Page excerpt:
========================================

Cory Doctorow, Nnedi Okorafor, and Kayti Burt
Cory Doctorow, Nnedi Okorafor, and Kayti Burt at TorCon
Cory Doctorow, Nnedi Okorafor, and Kayti Burt

Virtual convention TorCon was held this past weekend, featuring a number of Tor authors additional special guests, including authors such as Christopher Paolini, Brandon Sanderson, Mary Robinette Kowal, Neil Gaiman, V.E. Schwab, and others.

On Sunday evening, Cory Doctorow (Attack Surface, Little Brother) and Nnedi Okorafor (Binti, Remote Control) wrapped up TorCon with a discussion about how they got started, how they look at and use technology and the the value of science fiction.

Den of Geek book editor Kayti Burt moderated the discussion, and after introducing both authors, she started off by asking the pair how they got their start with science fiction and why they ended up writing it.

Cory Doctorow: “I was raised by people who read genre. My dad was a comics kid, he learned English from comics and TV and movies when he came to Canada. He was a political radical, so he always radicalized the stories he told me. He would retell Conan stories, and he would recast Conan as a trio of gender-diverse, civil liberties activists called Harry, Larry, and Mary, who instead of deposing the evil king and installing themselves on the throne, would depose the king and install a worker’s cooperative.

I grew up in Toronto, which was Judith Merrill’s adopted hometown after she left Chicago, and among other things, she was the host of Doctor Who every week. So I would sit and watch with my dad and my mom, and she would come on and introduce every episode and talk about how where it sat in science fiction and at which potluck dinner the Futurians would come up with those ideas at. She was the writer in residence at a library she established, and starting in my school days when I was 9 or 10 years old, we started going down to that library, and she would just read manuscripts and help you understand them and make them better, and put you in writers’ groups. We also had the science fiction bookstore Bakka, where there were also lots of writers working, notably Tanya Huff, who also read my manuscripts. So I grew up in this very science fiction-y kind of town, and when Tanya quit to write full time, I got her job, Judy set me up with Karl Schroeder and Peter Watts, and so it was never really a question that I would end up writing and reading science fiction. It was the place and the time.

Nnedi Okorafor: For me it was more of an organic thing. The way that I started writing was rather traumatic—I have a whole memoir about that—but the first story that I wrote was an attempt at nonfiction, and I was writing about something that had happened in my childhood with my sisters in Nigeria. But when I wrote it, it read like fantasy. A lot of it has to do with the moment I can remember anything, I was a very imaginative child. The world was always just extremely vibrant, full of lots of things, not just what people acknowledged, but the things that were unacknowledged.

So when I started writing, these stories, that naturally came through. So I wasn’t thinking “okay, this is what I’m writing, I’m writing fantasy.” Science fiction came later for me. Early on when I first started writing, there wasn’t much speculative fiction, but I didn’t label myself as that. I just wrote these stories that came to me. There were these mystical aspects to it, and I kind of leaned into that. I started writing in undergrad program and my professors were always encouraging me—they were always saying “you’re such a great writer, you want to stay away from that weird fantasy stuff. Why do you do that? Take that out!” I wasn’t even doing it on purpose, and thank goodness I wasn’t doing it on purpose, because these were professors that I really respected, and they would have verbally beaten that out of me. But it was like just the way that I saw the world, in this very magical way.

========================================

Short exercise 1:
Can you reproduce the TorCon excerpt word for word between "Virtual convention TorCon" and "up writing it.", inclusive?

Task inputs:
========================================

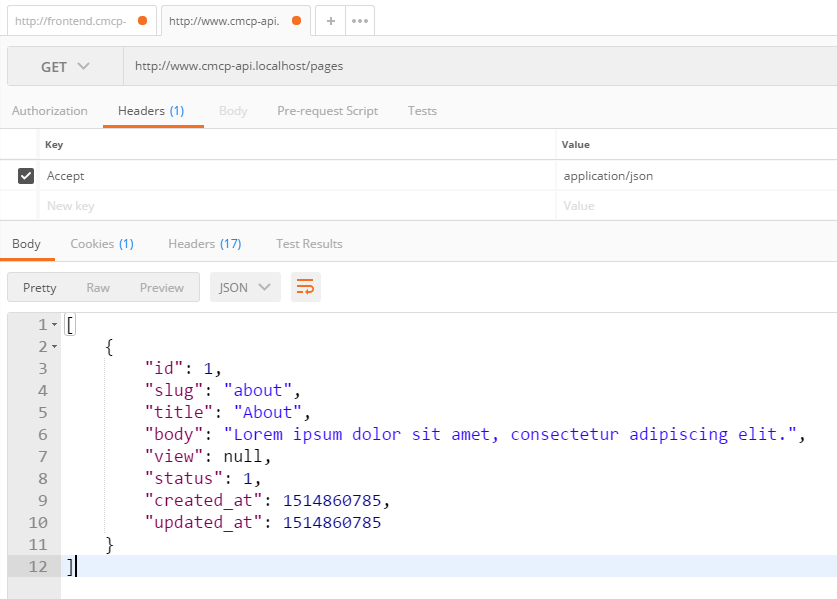Select the Preview response view

(161, 288)
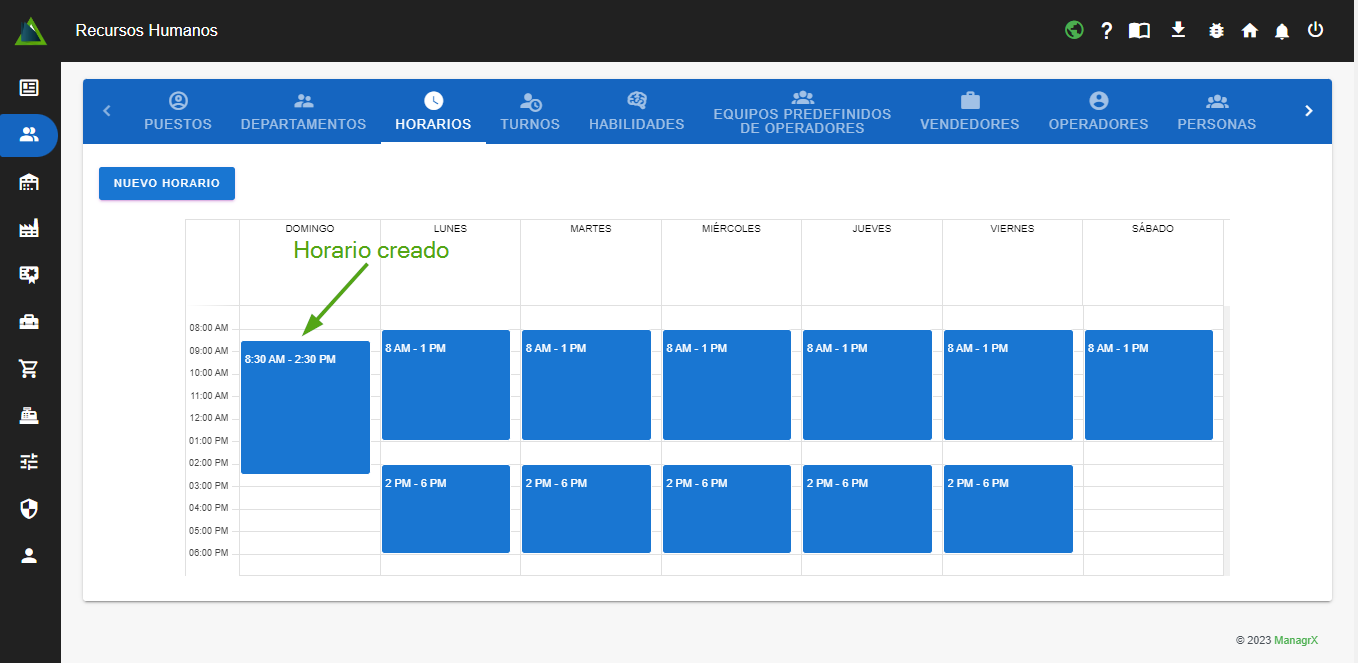Open the shopping cart sidebar icon
This screenshot has width=1358, height=663.
29,369
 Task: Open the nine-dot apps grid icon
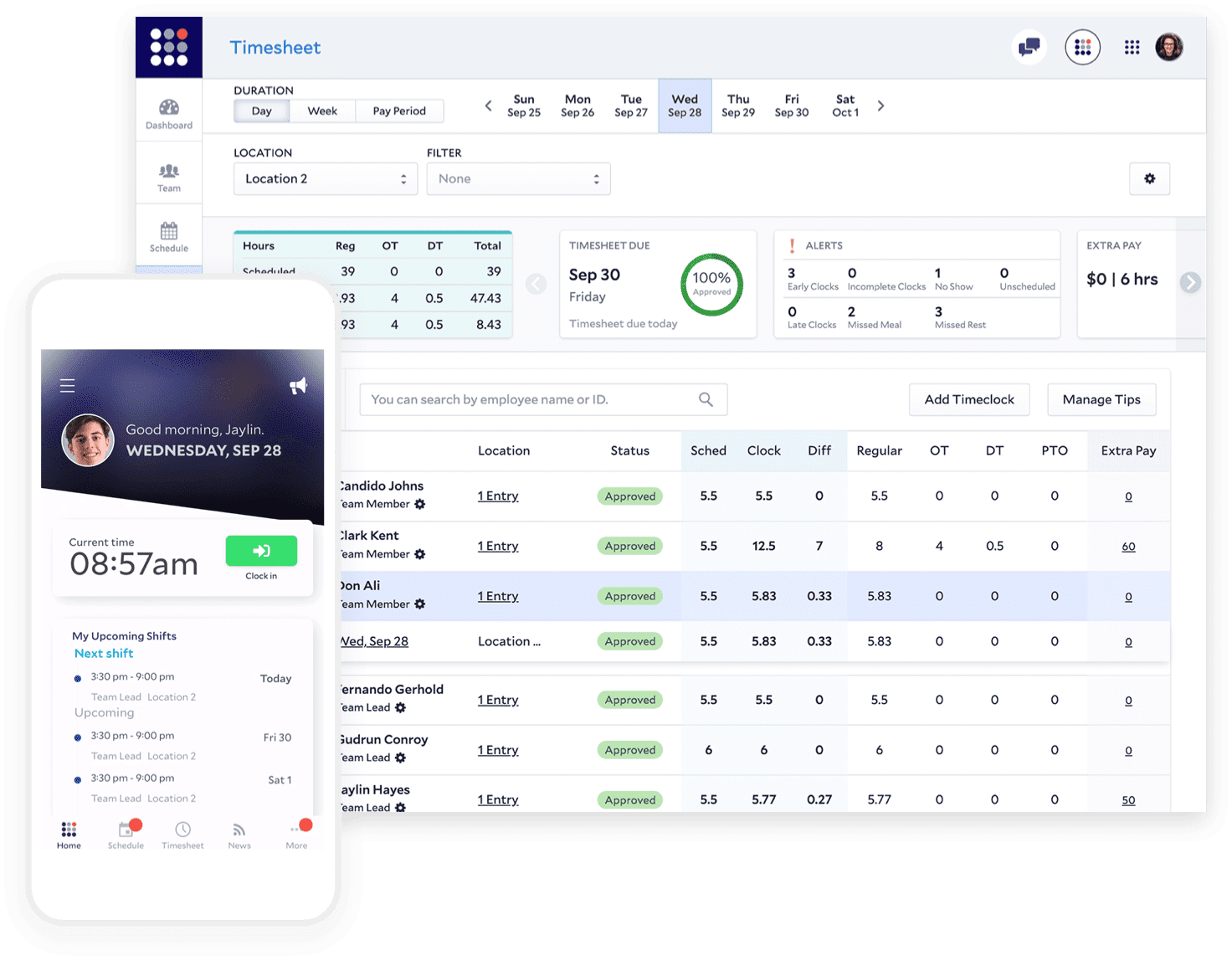1132,48
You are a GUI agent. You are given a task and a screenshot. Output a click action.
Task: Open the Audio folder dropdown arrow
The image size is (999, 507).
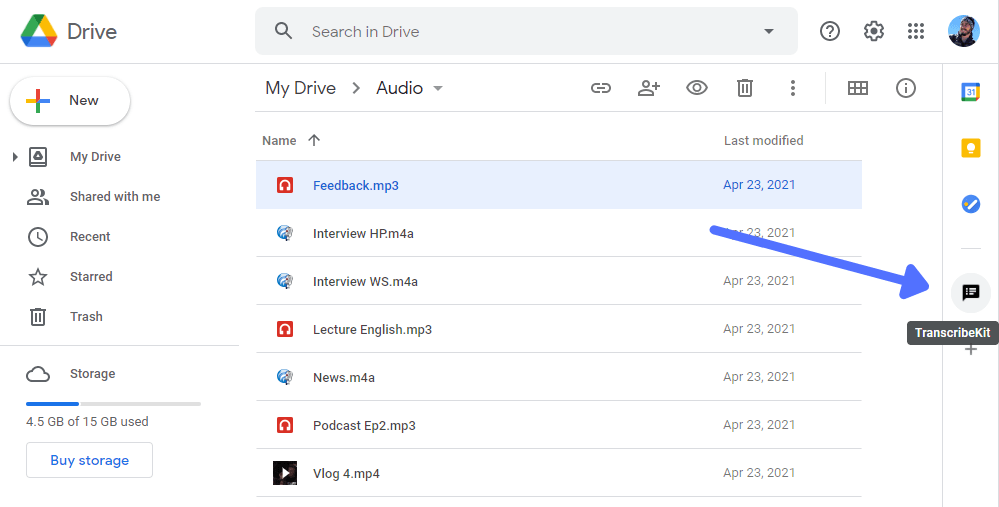tap(438, 88)
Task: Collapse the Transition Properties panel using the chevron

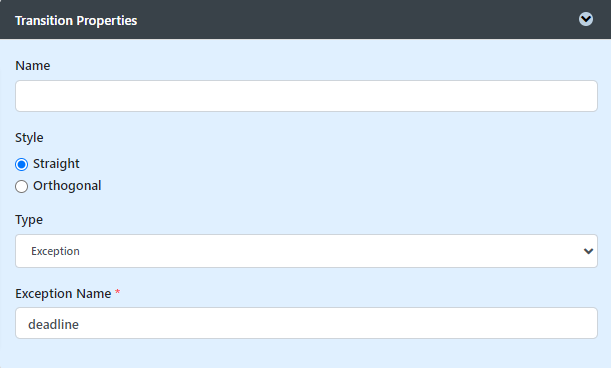Action: tap(586, 19)
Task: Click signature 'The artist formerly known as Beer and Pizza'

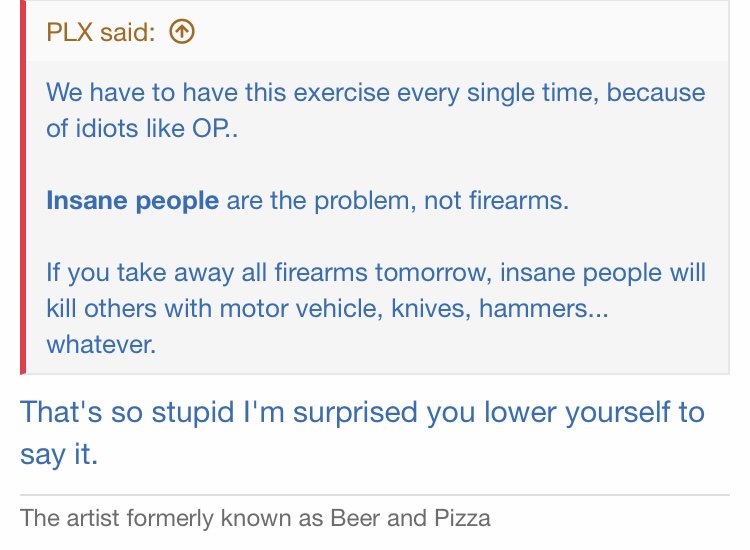Action: [x=255, y=518]
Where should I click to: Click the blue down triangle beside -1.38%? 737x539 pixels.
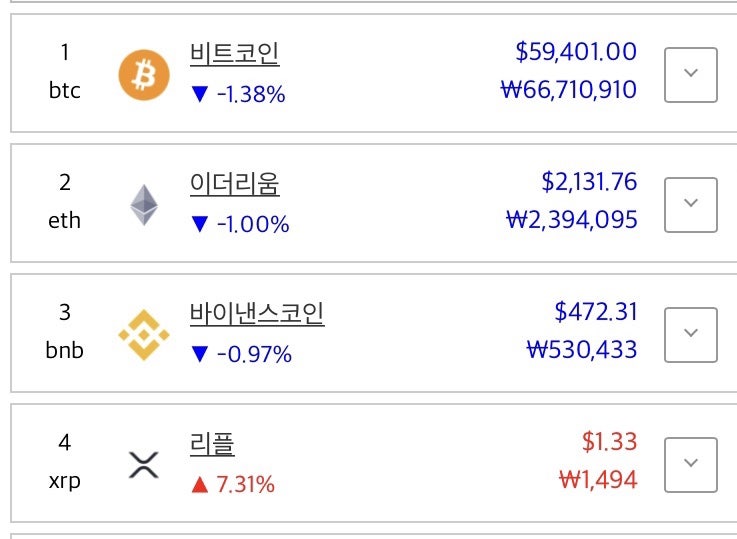200,94
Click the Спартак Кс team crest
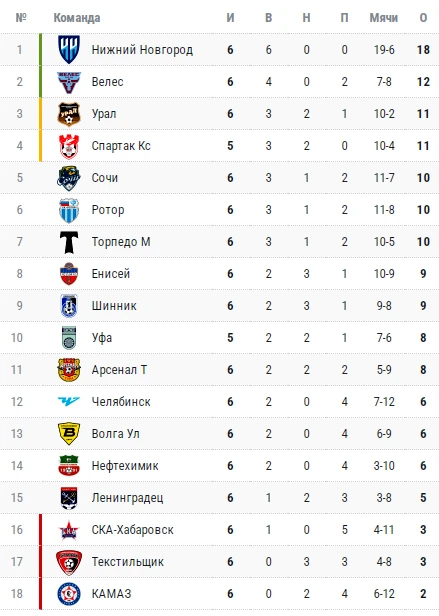Image resolution: width=439 pixels, height=616 pixels. click(69, 146)
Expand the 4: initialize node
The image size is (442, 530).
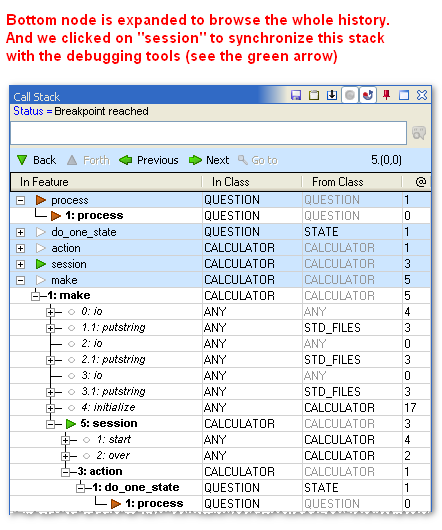[50, 408]
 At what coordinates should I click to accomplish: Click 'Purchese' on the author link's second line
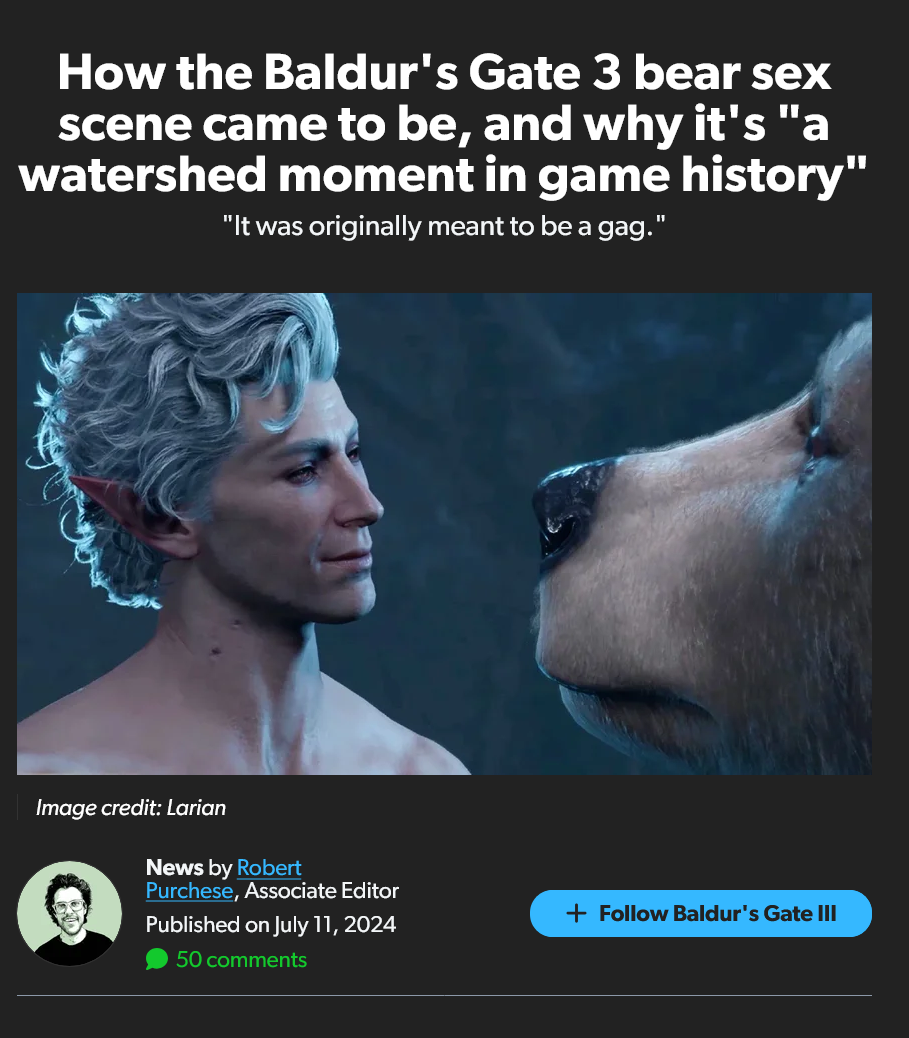tap(189, 890)

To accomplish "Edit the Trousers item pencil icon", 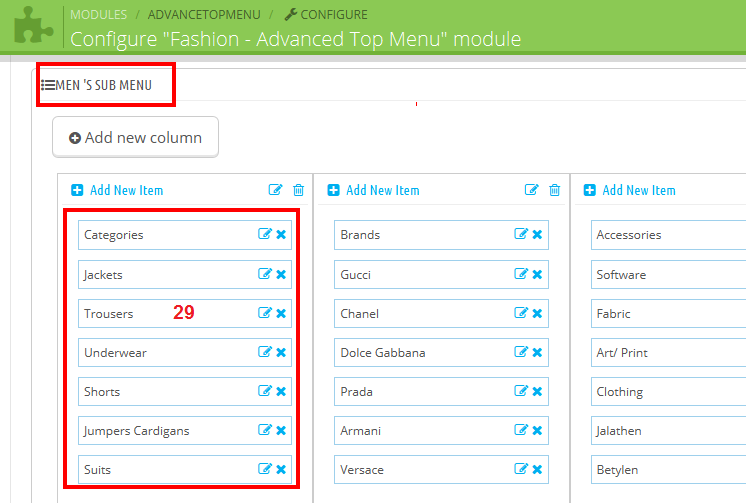I will click(265, 313).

========================================

Short exercise 2:
Could you lay out the records, from their start through the line holding "Action: [x=255, y=518]", inclusive, as a Markdown table with the columns n and Line, skipping blank lines and leaving out the pictures?

Task result 1:
Virtual convention TorCon was held this past weekend, featuring a number of Tor authors additional special guests, including authors such as Christopher Paolini, Brandon Sanderson, Mary Robinette Kowal, Neil Gaiman, V.E. Schwab, and others.

On Sunday evening, Cory Doctorow (Attack Surface, Little Brother) and Nnedi Okorafor (Binti, Remote Control) wrapped up TorCon with a discussion about how they got started, how they look at and use technology and the the value of science fiction.

Den of Geek book editor Kayti Burt moderated the discussion, and after introducing both authors, she started off by asking the pair how they got their start with science fiction and why they ended up writing it.

Task result 2:
| n | Line |
|---|---|
| 1 | Select the Preview response view |
| 2 | (161, 288) |
| 3 | Open the shopping cart sidebar icon |
| 4 | This screenshot has width=1358, height=663. |
| 5 | 29,369 |
| 6 |  Task: Open the nine-dot apps grid icon |
| 7 | 1132,48 |
| 8 | You are a GUI agent. You are given a task and a screenshot. Output a click action. |
| 9 | Task: Open the Audio folder dropdown arrow |
| 10 | The image size is (999, 507). |
| 11 | tap(438, 88) |
| 12 | Task: Collapse the Transition Properties panel using the chevron |
| 13 | Action: tap(586, 19) |
| 14 | Task: Click signature 'The artist formerly known as Beer and Pizza' |
| 15 | Action: [x=255, y=518] |